Runtime dependencies

The SDK expects OpenTelemetry libraries:

pip install \
  opentelemetry-api \
  opentelemetry-sdk \
  opentelemetry-exporter-otlp \
  opentelemetry-proto \
  opentelemetry-instrumentation \
  opentelemetry-instrumentation-requests \
  opentelemetry-instrumentation-logging
# Optional extras (install as needed)
pip install \
  opentelemetry-instrumentation-flask \
  opentelemetry-instrumentation-fastapi \
  opentelemetry-instrumentation-sqlalchemy \
  opentelemetry-instrumentation-psycopg2 \
  opentelemetry-instrumentation-redis \
  opentelemetry-instrumentation-grpc \
  opentelemetry-instrumentation-aiohttp-client

Prefer gRPC for in-cluster traffic: it’s efficient and widely supported. Use HTTP when gRPC isn’t viable.


3) Quick Start

from aios_tracing.tracing import TracingSDK
from opentelemetry.trace import SpanKind

# Point to your OTel Collector service (K8s service or localhost)
sdk = TracingSDK(
    service_name="orders-api",
    deployment_env="prod",
    otlp_protocol="grpc",                        # "grpc" or "http"
    otlp_endpoint="otel-collector.tracing.svc:4317",
    otlp_insecure=True,                          # OK inside cluster
    sampling_ratio=1.0,                          # 0.0..1.0
    use_b3_propagation=False,                    # set True if your mesh uses B3
    resource_attributes={"service.version": "1.4.0"},
)

# Optional: turn on popular instrumentations
sdk.enable_instrumentations(
    requests=True, sqlalchemy=True, psycopg2=True,
    redis=True, grpc_client=True, flask=False, fastapi=False
)

# Decorator (sync)
@sdk.trace("fetch_user", attrs={"db.table": "users"})
def fetch_user(uid: str):
    return {"id": uid, "name": "Jane"}

# Context manager with events/attributes
with sdk.span("checkout", kind=SpanKind.SERVER, attributes={"cart.items": 3}) as span:
    user = fetch_user("u_123")
    sdk.set_attributes(span, {"user.id": user["id"]})
    sdk.add_event(span, "payment.started", {"amount": 1499, "currency": "INR"})

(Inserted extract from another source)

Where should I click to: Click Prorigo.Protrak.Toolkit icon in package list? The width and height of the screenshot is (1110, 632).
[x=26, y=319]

# Graceful flush (also happens at process exit)
sdk.shutdown()

4) Configuration (env & args)

You can configure via constructor args or environment variables.

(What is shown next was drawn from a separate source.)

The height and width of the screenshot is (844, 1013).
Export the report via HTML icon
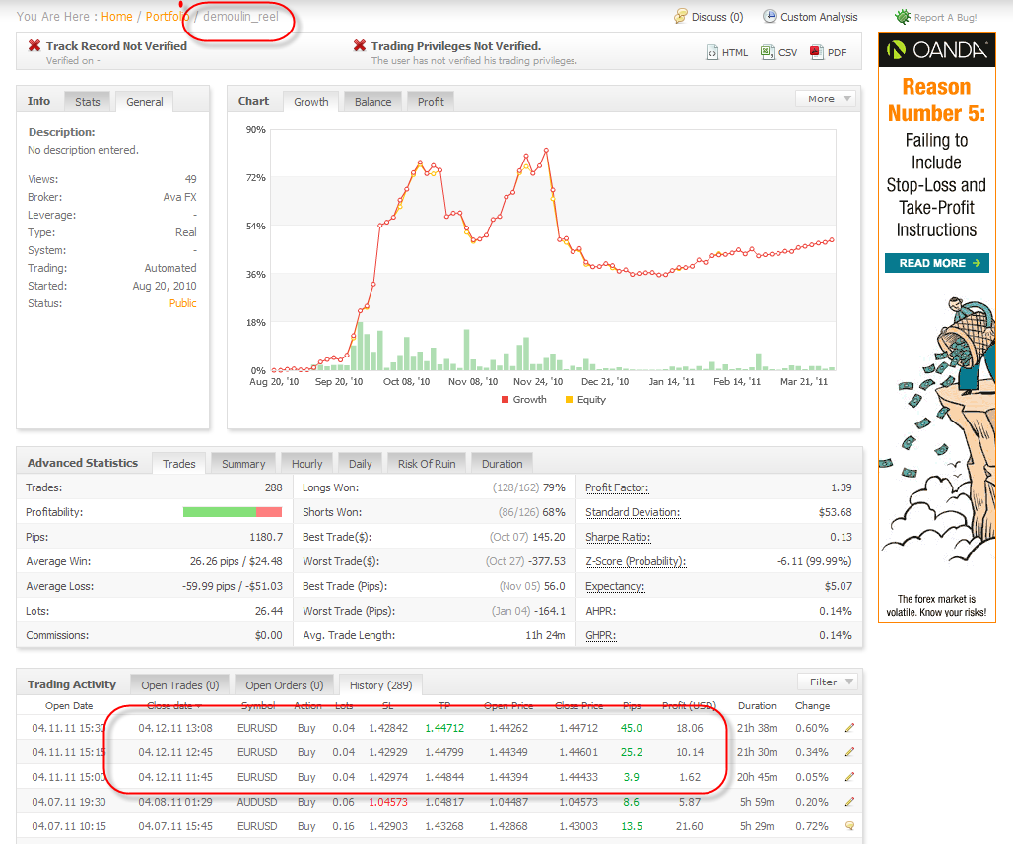click(711, 53)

Parameter / Env Meaning Default
service_name Logical service name required
deployment_env (DEPLOYMENT_ENV) Environment tag (dev, staging, prod) dev
otlp_protocol (OTLP_PROTOCOL) grpc or http grpc
otlp_endpoint (OTLP_ENDPOINT) Collector endpoint (host\:port or URL) http://localhost:4317
otlp_insecure Disable TLS for gRPC exporter True
otlp_headers Dict of headers to pass (auth, tenant) None
sampling_ratio (OTEL_TRACES_SAMPLER_ARG) Probability 0.0–1.0 1.0
use_batch Batch vs Simple processor True
enable_console_exporter Print spans to stdout False
use_b3_propagation Use B3 instead of W3C False
resource_attributes Extra resource attrs (service.version, region, etc.) {}
enable_logging_correlation Put trace/span IDs in logs True

Notes:

  • gRPC exporter accepts host:port (strip scheme); HTTP exporter needs a full URL and appends /v1/traces automatically.
  • Sampler used: ParentBased(TraceIdRatioBased(sampling_ratio)).

5) Usage Guide

5.1 Create spans

Context manager (manual control)

from opentelemetry.trace import SpanKind

with sdk.span("db.query", kind=SpanKind.CLIENT, attributes={"db.system": "postgres"}) as span:
    # do work...
    pass

Decorator (sync)

@sdk.trace("user.lookup", attrs={"component": "user-service"})
def get_user(uid: str): ...

Decorator (async)

@sdk.trace_async("render.page", kind=SpanKind.SERVER)
async def render_page(request): ...

Imperative start/finish

span = sdk.start_span("work", attributes={"step": 1})
try:
    # ...
    pass
finally:
    span.end()

5.2 Add events, attributes, exceptions

with sdk.span("process") as span:
    sdk.add_event(span, "parse.start", {"items": 42})
    try:
        # ...
        pass
    except Exception as e:
        sdk.record_exception(span, e, stage="parse")
        raise

5.3 Propagate context across services

Client side (inject headers)

headers = sdk.inject_headers({})
# requests.get("http://payments.svc/charge", headers=headers)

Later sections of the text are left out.